Like most of King’s novels, Carrie examines the nature and power of evil, which is represented by Carrie’s two tormentors, her mother’s religious mania, and teenage society’s demands that everyone conform to preconceived notions of beauty and success. As he was later to make more explicit in The Stand, King sees evil as an inevitable part of both nature and civilization. Carrie is a victim, and her telekinetic power is a curse which begins to manifest itself without her bidding. Her eventual use of it for wantonly destructive ends is simply a defensive reflex against the humiliation she has suffered. Thus, though Carrie seems on the surface to be simply a novel about a terrible supernatural power, it is also a social commentary on the consequences of religious fanaticism and the intolerance of adolescent peer groups.
First published: 1975
Type of work: Novel
A novelist returns to the small town of his youth, only to discover that it is being taken over by vampires.
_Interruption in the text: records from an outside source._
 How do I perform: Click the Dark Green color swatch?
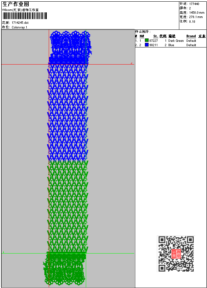tap(147, 40)
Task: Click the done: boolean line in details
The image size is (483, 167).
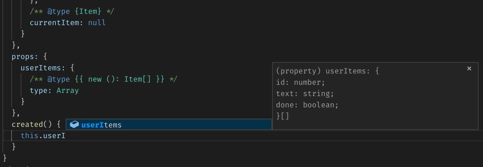Action: 307,105
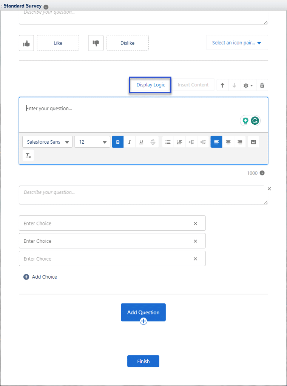Click Add Choice link
Viewport: 287px width, 386px height.
40,277
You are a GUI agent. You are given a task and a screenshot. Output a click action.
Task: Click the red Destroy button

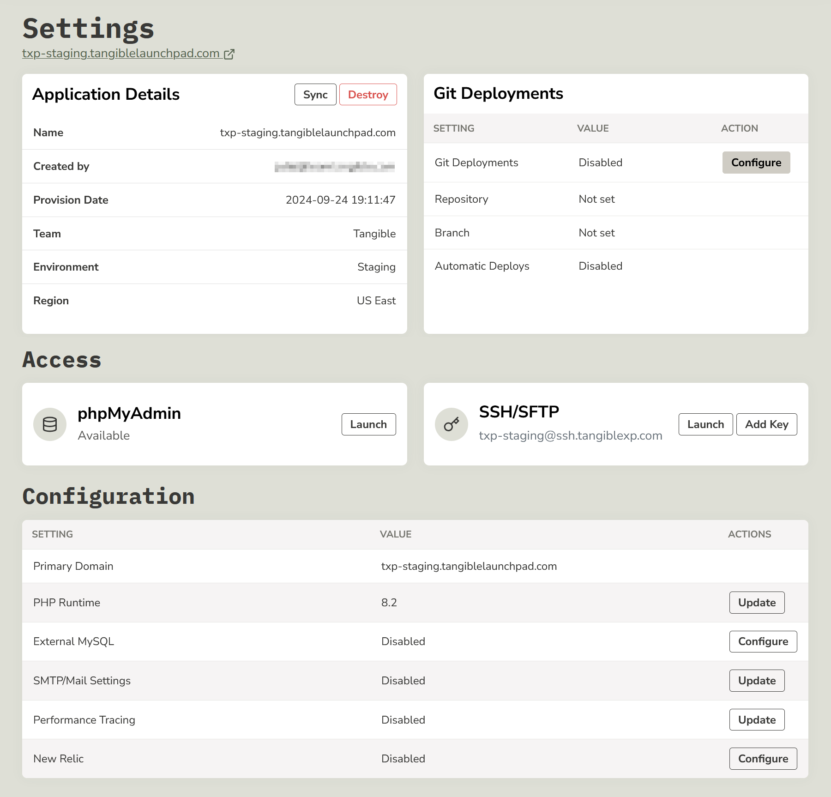coord(367,95)
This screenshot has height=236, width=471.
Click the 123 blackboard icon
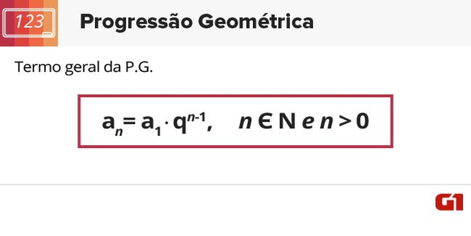(29, 23)
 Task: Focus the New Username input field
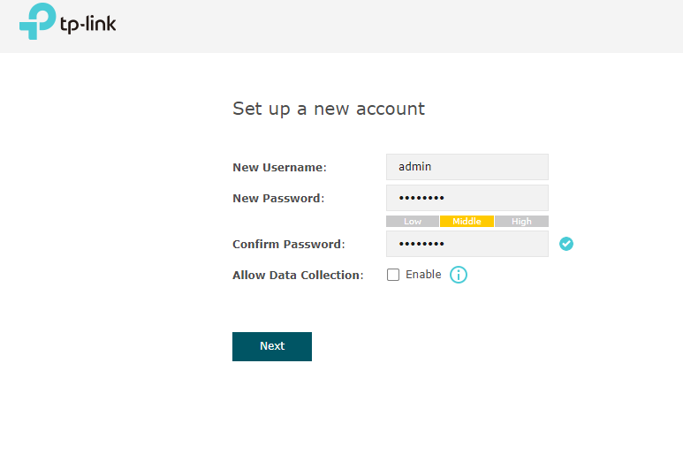pyautogui.click(x=467, y=167)
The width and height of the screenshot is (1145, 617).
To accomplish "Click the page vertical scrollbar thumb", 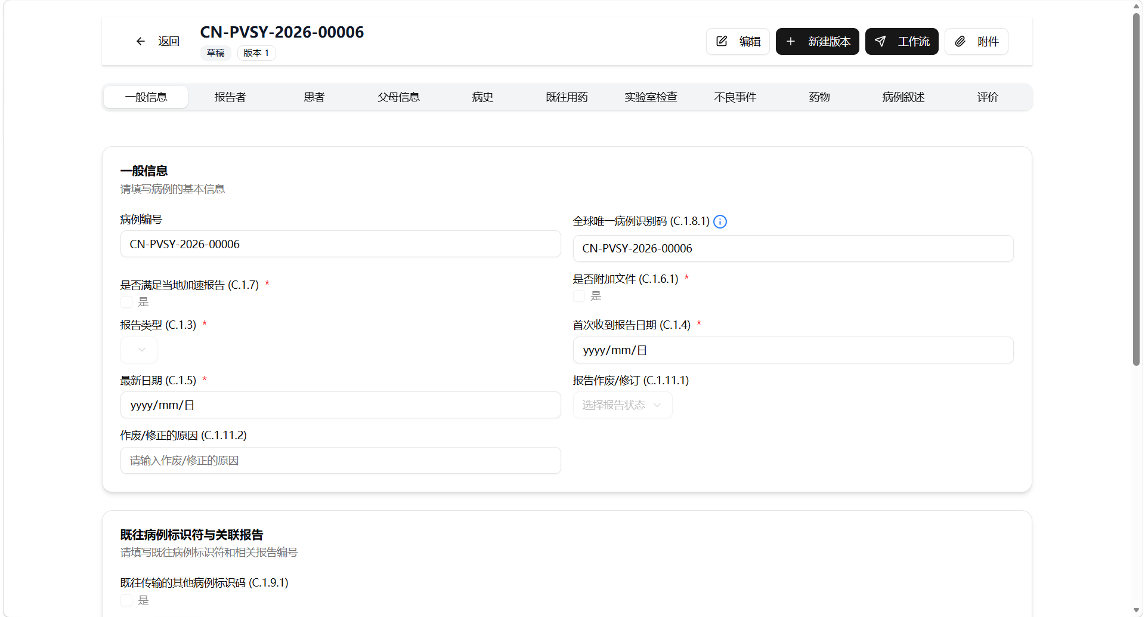I will point(1137,189).

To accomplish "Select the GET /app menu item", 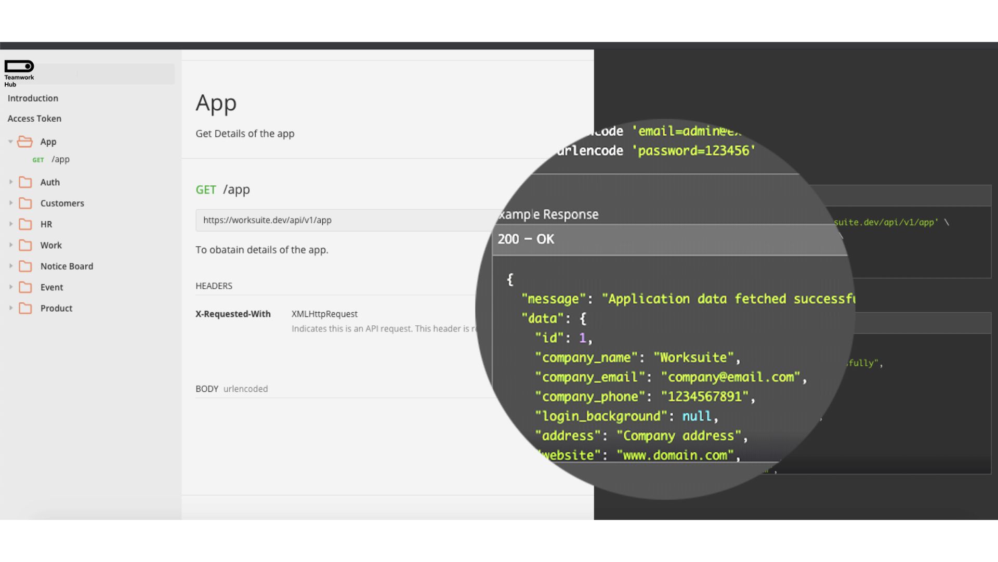I will coord(60,159).

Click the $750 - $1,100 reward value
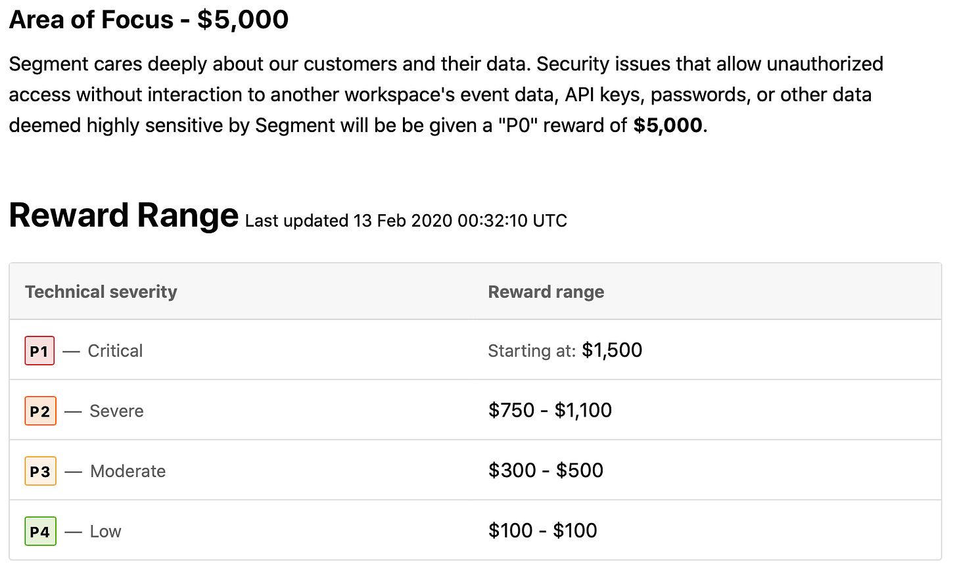549,411
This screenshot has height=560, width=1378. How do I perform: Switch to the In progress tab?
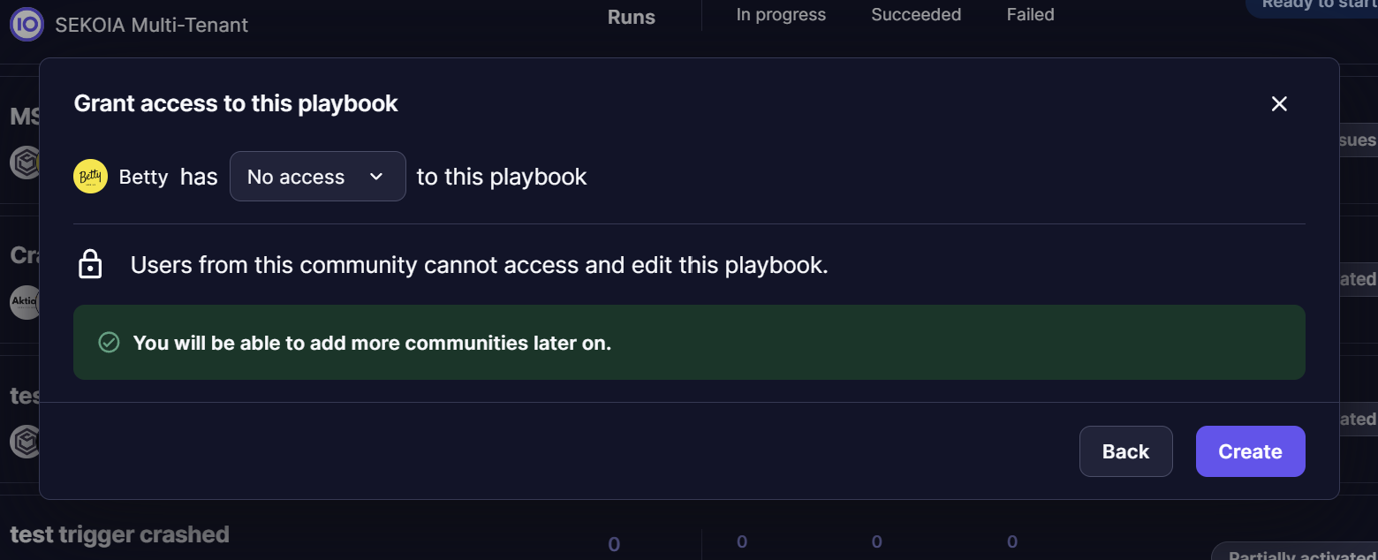pyautogui.click(x=780, y=14)
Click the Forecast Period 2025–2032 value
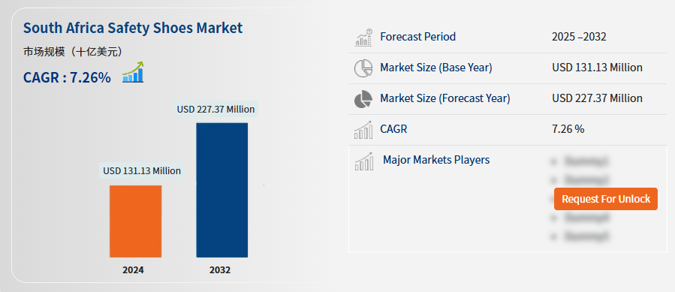This screenshot has width=675, height=292. pyautogui.click(x=579, y=37)
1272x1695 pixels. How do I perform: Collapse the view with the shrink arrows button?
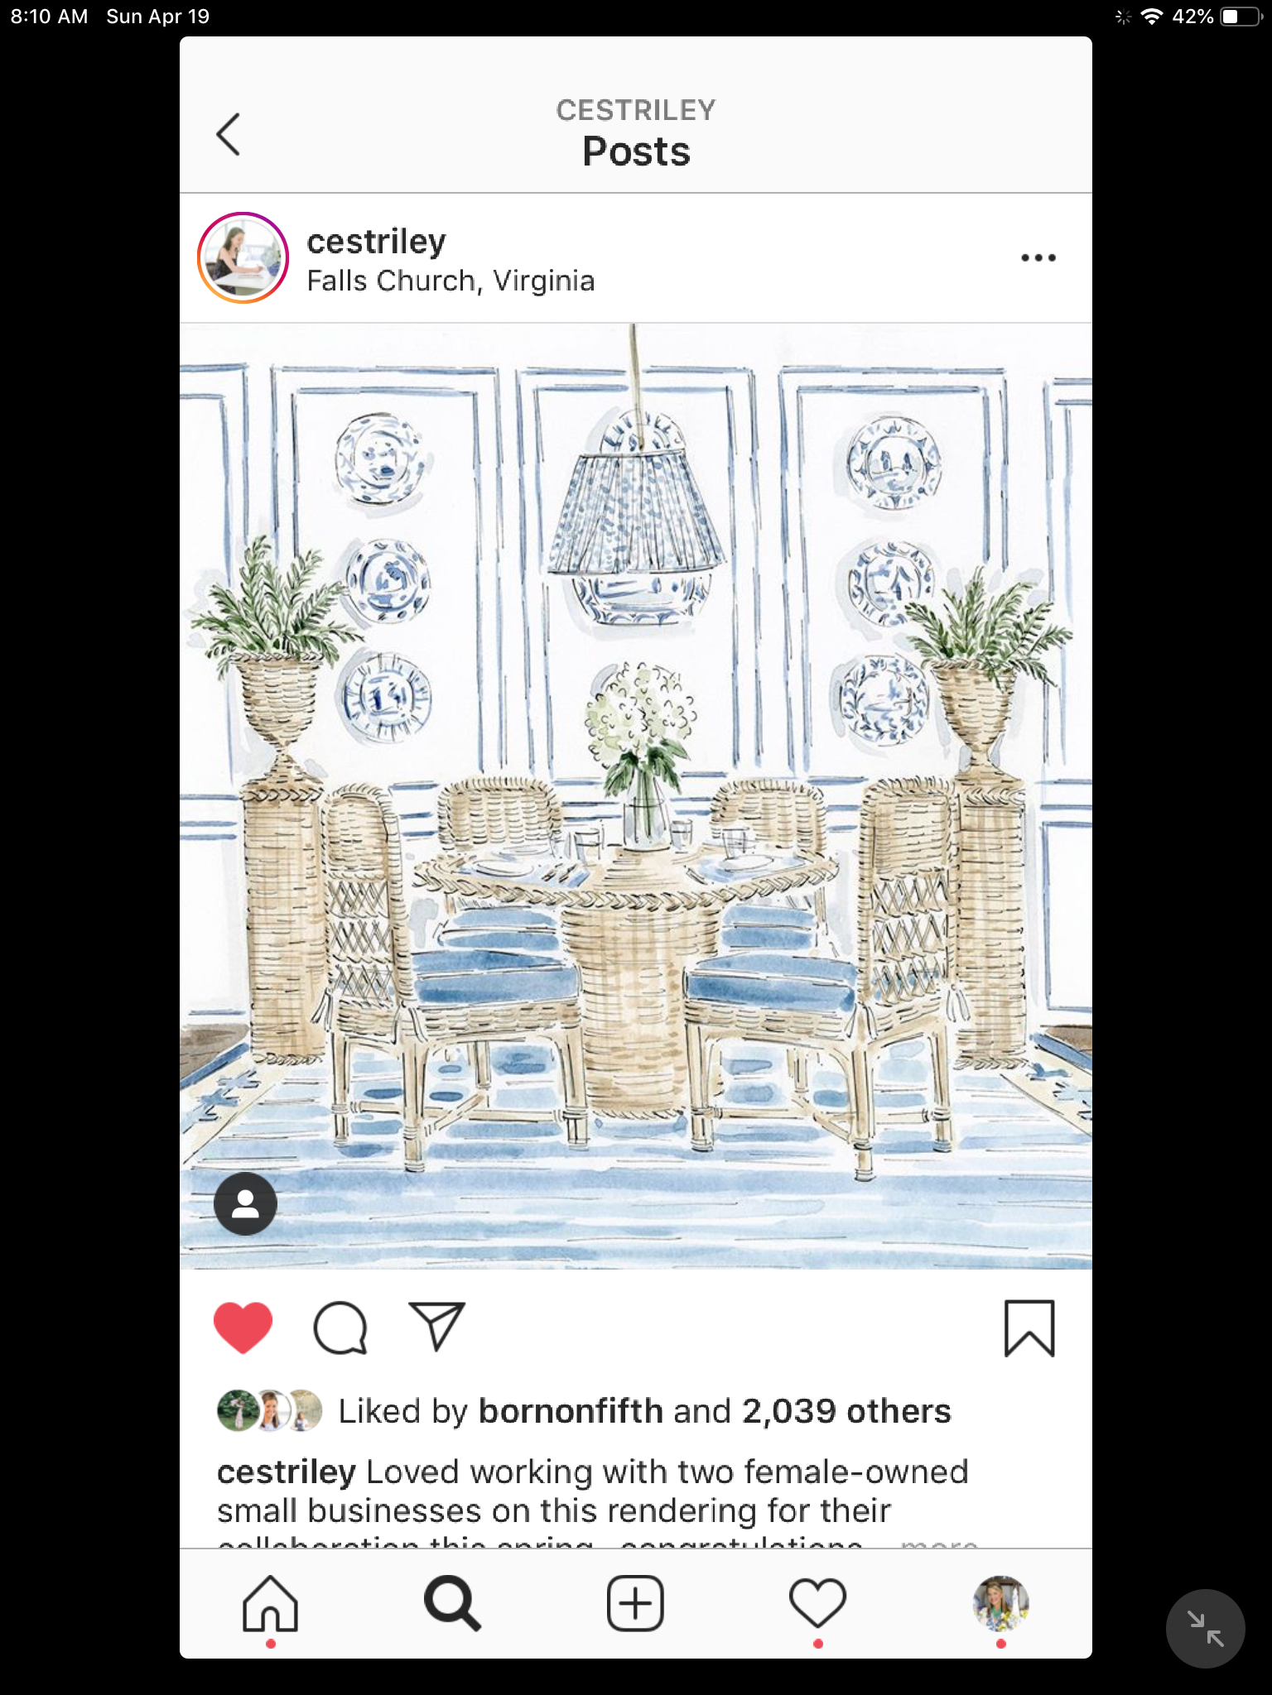1205,1629
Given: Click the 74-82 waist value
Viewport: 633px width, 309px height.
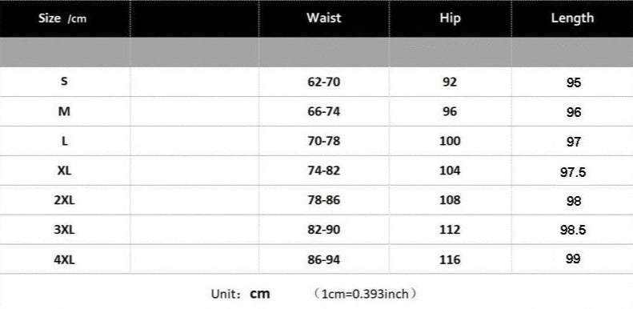Looking at the screenshot, I should 324,171.
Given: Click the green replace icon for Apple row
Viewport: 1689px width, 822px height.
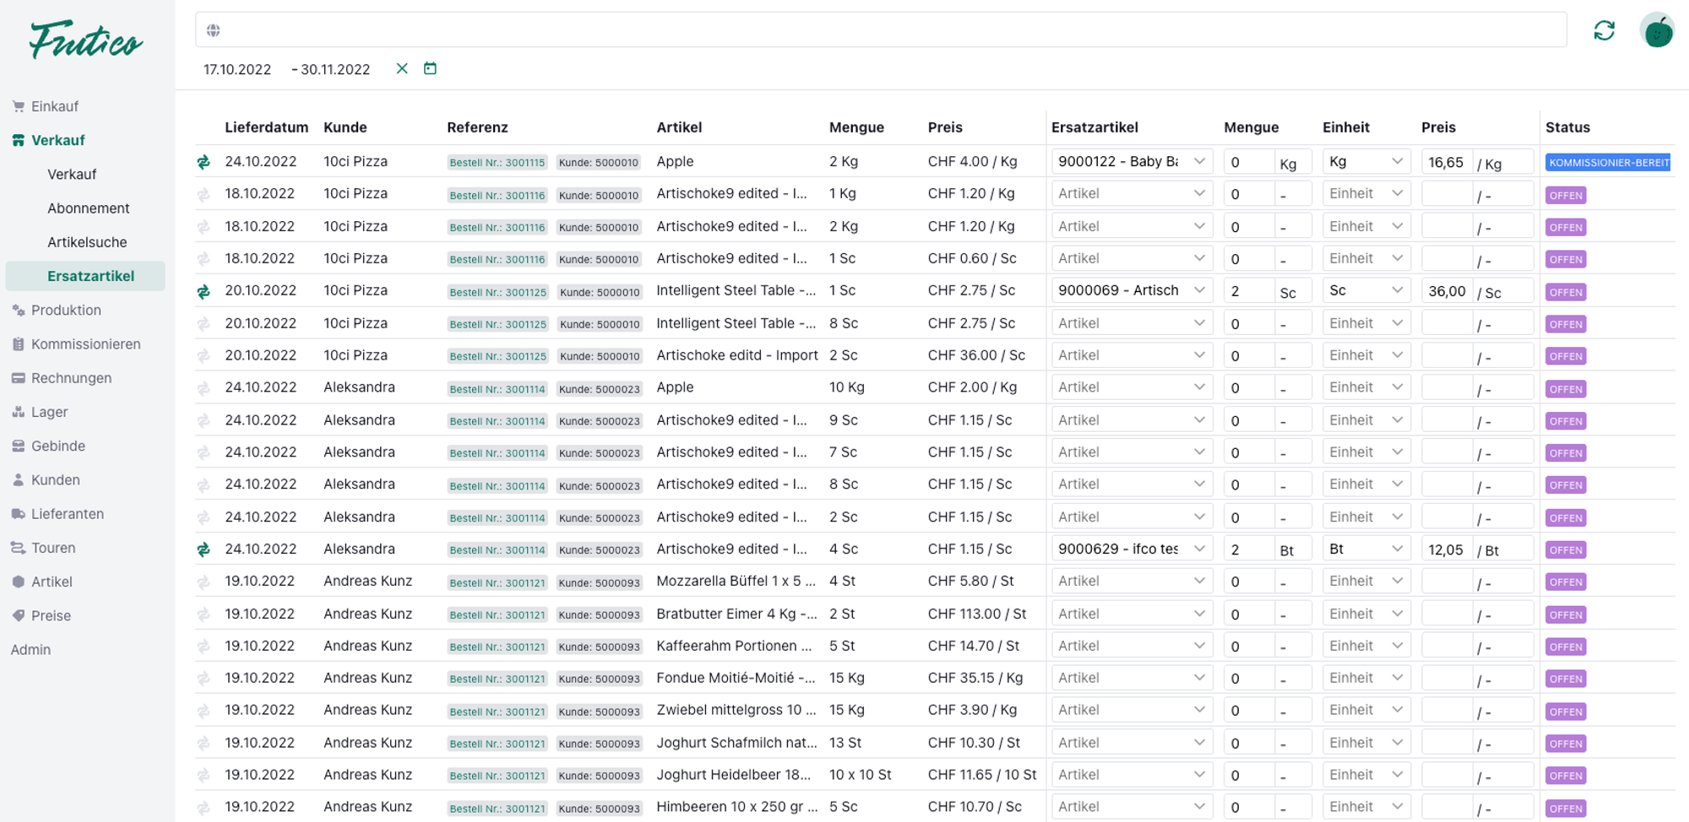Looking at the screenshot, I should click(x=204, y=162).
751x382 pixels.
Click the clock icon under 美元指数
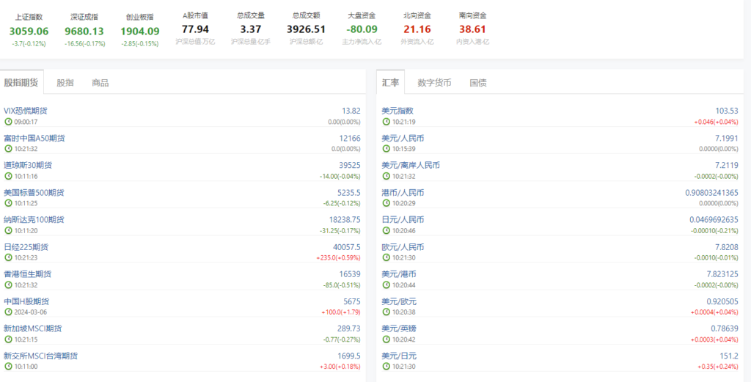coord(386,122)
King’s second published novel and first best seller was ’Salem’s Lot. It is a variation on the famous vampire novel of Bram Stoker, Dracula (1897), but is set in the modern world and, like most of King’s novels, in a remote area of rural Maine. The main character is Ben Mears, an author who has recently lost his wife in a motorcycle crash. Unable to conquer his grief after many months, he returns, after an absence of twenty-five years, to the town of Jerusalem’s Lot, known by most of its inhabitants as “’Salem’s Lot.”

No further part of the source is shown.